What started as a whisper a decade ago has become distinctly audible chatter among IT leaders sharing best practices on how to protect the environment

“On the surface, you might think that the usage of IT has a positive impact on the environment due to less business travel and commuting to work,” writes Niklas Sundberg in his new book, Sustainable IT playbook for technology leaders, published in October 2022. As CIO of the Global Solutions division at Sweden’s Assa Abloy, Sundberg is well placed to write about sustainable IT. 

“While the benefits of the ICT industry are well known, the environmental impact has been kept secret – until very recently,” Sundberg tells Computer Weekly. “A common prediction is that worldwide, we will consume around 8,000TWh [terawatt hours] of electricity just on ICT by 2030. That will account for roughly 20% of the expected overall electricity usage – way up from the 3-4% of overall electricity used by the ICT sector in Europe today.” 

Much of the reason for the growing share of energy consumption by ICT has to do with the increasing sophistication of technology. Bitcoin is already a big user of energy, currently accounting for 0.5% of the total energy consumption. That is roughly the amount of energy used by the entire Czech Republic. And the picture is expected to worsen very quickly, with a new generation of compute-intensive applications – including autonomous vehicles, 6G, and improved machine learning algorithms.  

The ever-increasing demand for computing power is not the only cause for alarm – the need for data storage also contributes to the adverse environmental impact. Applications such as autonomous vehicles, coordinated drones and connected manufacturing will require a lot more sensors, which generate a lot more data – and more data means more storage. Not only does the new hardware require energy to run, but it also increases the amount of embedded carbon from the manufacturing process. 
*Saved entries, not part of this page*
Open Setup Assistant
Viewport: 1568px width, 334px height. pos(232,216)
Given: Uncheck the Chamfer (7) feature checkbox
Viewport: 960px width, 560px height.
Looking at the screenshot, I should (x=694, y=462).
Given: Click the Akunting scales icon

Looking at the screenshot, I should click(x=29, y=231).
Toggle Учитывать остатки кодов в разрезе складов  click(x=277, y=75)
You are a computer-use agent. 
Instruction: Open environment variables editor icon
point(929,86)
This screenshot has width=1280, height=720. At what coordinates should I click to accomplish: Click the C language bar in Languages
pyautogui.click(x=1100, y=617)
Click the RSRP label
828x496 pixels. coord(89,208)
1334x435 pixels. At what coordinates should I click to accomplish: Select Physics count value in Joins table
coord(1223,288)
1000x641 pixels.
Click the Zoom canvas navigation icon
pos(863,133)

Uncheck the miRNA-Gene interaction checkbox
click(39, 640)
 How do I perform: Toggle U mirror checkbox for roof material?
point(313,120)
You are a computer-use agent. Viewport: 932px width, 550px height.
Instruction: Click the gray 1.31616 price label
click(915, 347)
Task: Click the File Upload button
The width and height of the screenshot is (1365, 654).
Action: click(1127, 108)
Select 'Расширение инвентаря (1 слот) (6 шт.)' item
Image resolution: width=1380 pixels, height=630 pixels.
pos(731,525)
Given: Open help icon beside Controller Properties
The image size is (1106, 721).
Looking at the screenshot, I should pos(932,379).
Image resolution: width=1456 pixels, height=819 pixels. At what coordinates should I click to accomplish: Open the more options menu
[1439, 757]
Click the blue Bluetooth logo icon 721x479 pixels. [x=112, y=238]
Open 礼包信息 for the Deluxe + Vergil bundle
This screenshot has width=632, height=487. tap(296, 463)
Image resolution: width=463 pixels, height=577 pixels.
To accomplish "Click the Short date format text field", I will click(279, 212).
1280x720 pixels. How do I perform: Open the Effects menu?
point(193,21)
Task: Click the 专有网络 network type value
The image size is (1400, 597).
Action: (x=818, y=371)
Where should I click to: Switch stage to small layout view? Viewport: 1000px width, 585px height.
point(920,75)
Carbon emissions are not the only problem. E-waste is also rampant in ICT and is also a big part of the threat to sustainability.  

“The number of devices – including phones, IoT [internet of things] devices and sensors – is expected to reach nearly 60 billion by 2025,” says Sundberg. “In an article on the BBC, Victoria Gill wrote that the amount of electronic and electrical equipment discarded in 2021 weighed more than the Great Wall of China. This is roughly equivalent to 126,000 jumbo jets of e-waste. Every one of the devices uses rare minerals. Apple iPhones contain a higher percentage of gold than is found in gold ore in nature.

“Everybody is still learning. I thought it would be a good idea to share ideas with other IT leaders, so I put together a book proposal and sent it to several publishing houses. They came back within 24 hours saying it was right on the mark.” 

Nobody has all the answers, but now is the time to get all the questions out in the open. Sundberg’s book includes more than just his views; he also integrates the views of 20 other thought leaders. 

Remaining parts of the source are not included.